I’ve been hearing from many students and parents who—despite massive inconvenience and limited practice material—have been registering for digital ACT administrations on national test dates. I understand why students may have to take a computer-based ACT for in-school exams; that format has been standard for years. But when it comes to the Enhanced ACT, digital is not only option but, in my opinion, undesirable.
What’s so great about the ACT on paper?
First and foremost, the ACT is a native paper exam, designed to be best delivered in that modality. One example of this is the length of passages and the number of items per passage. The ACT features long Reading, English, and Science passages, often requiring lots of searching for information to answer multiple questions in a way that is much easier on paper: testing on computer entails lots of scrolling back and forth. The SAT, which is a native digital test, delivers one passage per question with no scrolling required.
Annotation tools on the digital ACT currently fail to fully replicate the underlining, annotation, and sometimes even manual manipulation (e.g. putting your finger on a data point in a graph) required for test success.
You’ll find exponentially more practice material for the paper ACT.

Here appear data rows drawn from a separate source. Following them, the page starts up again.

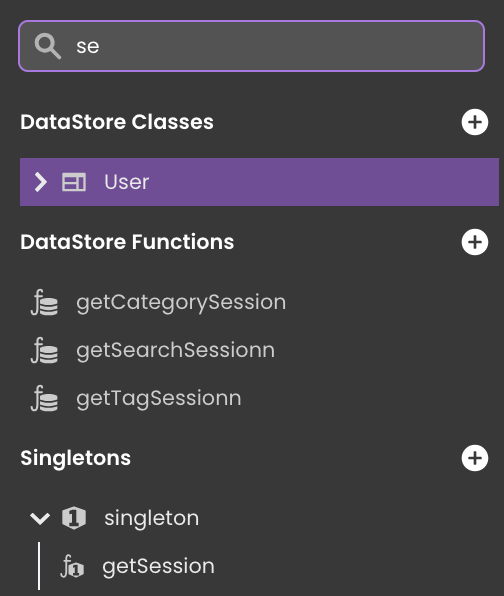Open the getTagSessionn function
This screenshot has height=596, width=504.
pos(158,398)
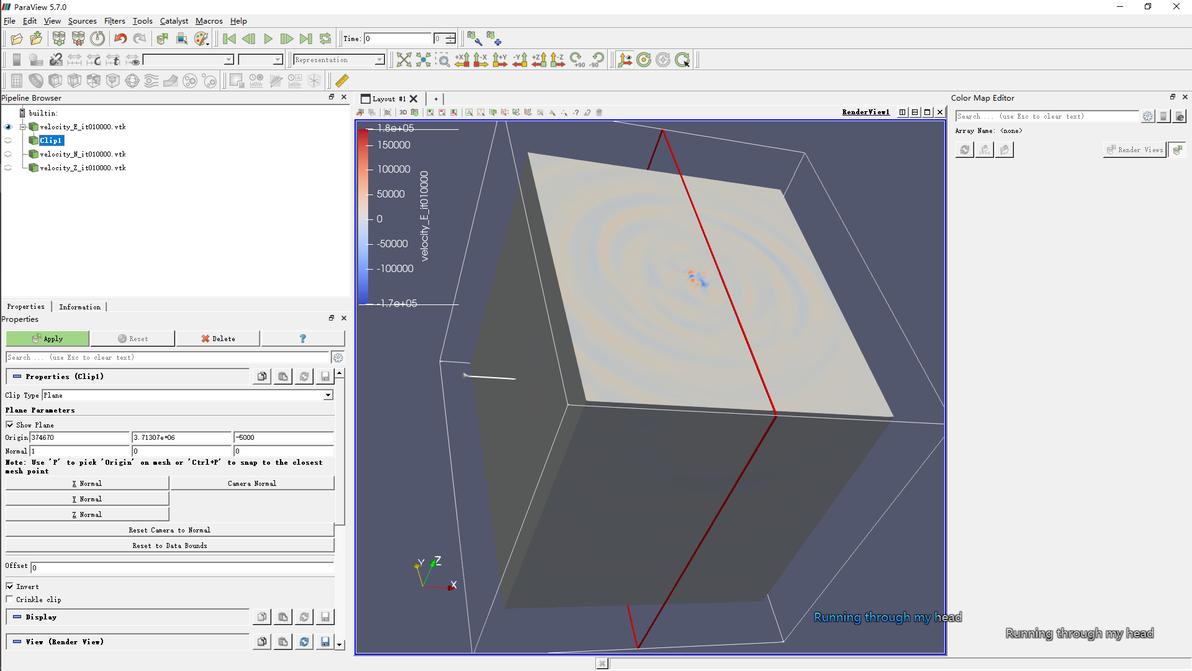1192x671 pixels.
Task: Jump to the first animation frame
Action: click(229, 39)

There’s simply no scoring benefit to taking the Enhanced ACT at all during the field testing period and likely no benefit to choosing a digital version even when the Enhanced Exam goes national in September. Sure, the test is shorter, but it’s not better in any other way. Choose paper until you hear a good reason to do otherwise!
(That said, if you are planning on taking the ACT online on a national administration, dig into the only official practice material on the ACT website.)